Two of this month’s Windows 7 patches cause second-screen problems

Two German sites report graphics problems in some applications when using multiple monitors. Solution: Uninstall the bad patches.

Bug in Windows 7 security patches causes second-screen problems
Gerd Altmann (CC0)

We now have solid reports of a bug in both of the Windows 7 security patches for this month, KB 4034664 (the monthly rollup, installed by Windows Automatic Update) and KB 4034679 (the manual security-only patch). If you have a Windows 7 machine with two or more monitors and there’s something weird happening with the second monitor, you may be able to solve the problem by uninstalling the bad patch.

I first read about the problems last Saturday on Günter Born’s Born City blog. He documented bugs in the second-screen display of PDFs using PDF-Xchange Viewer, problems with the second screen in IrfanView, Adobe Reader, Excel VBA, MathLab, ACDSee, some Java applications, and Office 2013 garbling window titles, scrollbars, and other screen elements.

This morning there’s a detailed analysis from Christian “NineBerry” Schwarz on his Wolfsbeeren blog:

In applications, graphics or controls are not shown or shown distorted. You might, for example, only see an empty background with missing foreground graphics or missing controls. Or you see the Desktop or parts of a different application in parts of the currently active application.
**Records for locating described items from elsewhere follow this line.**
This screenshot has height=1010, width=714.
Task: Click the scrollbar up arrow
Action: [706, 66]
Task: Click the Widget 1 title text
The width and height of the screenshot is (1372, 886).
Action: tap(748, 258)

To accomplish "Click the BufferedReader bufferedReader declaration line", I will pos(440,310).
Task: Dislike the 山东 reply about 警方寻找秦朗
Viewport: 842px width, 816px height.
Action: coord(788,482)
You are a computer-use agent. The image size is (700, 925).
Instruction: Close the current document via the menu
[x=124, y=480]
These graphical problems only appear on secondary monitors, not on the main monitor and possibly also depending on the position of the application window within the secondary monitor.

Schwarz offers these workarounds:

  1. Upgrade to Windows 10 / Server 2012
  2. Uninstall KB4034664 / KB4034679 patches from the system
  3. Log on with a user that is a full local administrator
  4. Only use the application on the main monitor, not a secondary monitor
  5. Arrange the monitors such that no part of a monitor has negative screen coordinates.
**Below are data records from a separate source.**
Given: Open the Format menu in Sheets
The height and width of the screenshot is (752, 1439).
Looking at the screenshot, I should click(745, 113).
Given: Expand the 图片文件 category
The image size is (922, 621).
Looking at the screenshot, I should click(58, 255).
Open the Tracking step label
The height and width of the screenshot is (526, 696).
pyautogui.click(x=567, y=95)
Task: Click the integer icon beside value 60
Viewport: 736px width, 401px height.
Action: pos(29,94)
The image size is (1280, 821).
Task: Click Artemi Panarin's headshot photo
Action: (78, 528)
He goes on to describe negative screen coordinates:

When you have multiple monitors, one of these monitors becomes the main monitor. Screen coordinates are relative to the main monitor. So, screen coordinates can be negative when a monitor is positioned left of or higher than the main monitor.

He then steps through the methods for resolving the problem. Schwartz tops it off with a Proof of Concept program that faithfully reproduces the problem in all its glory.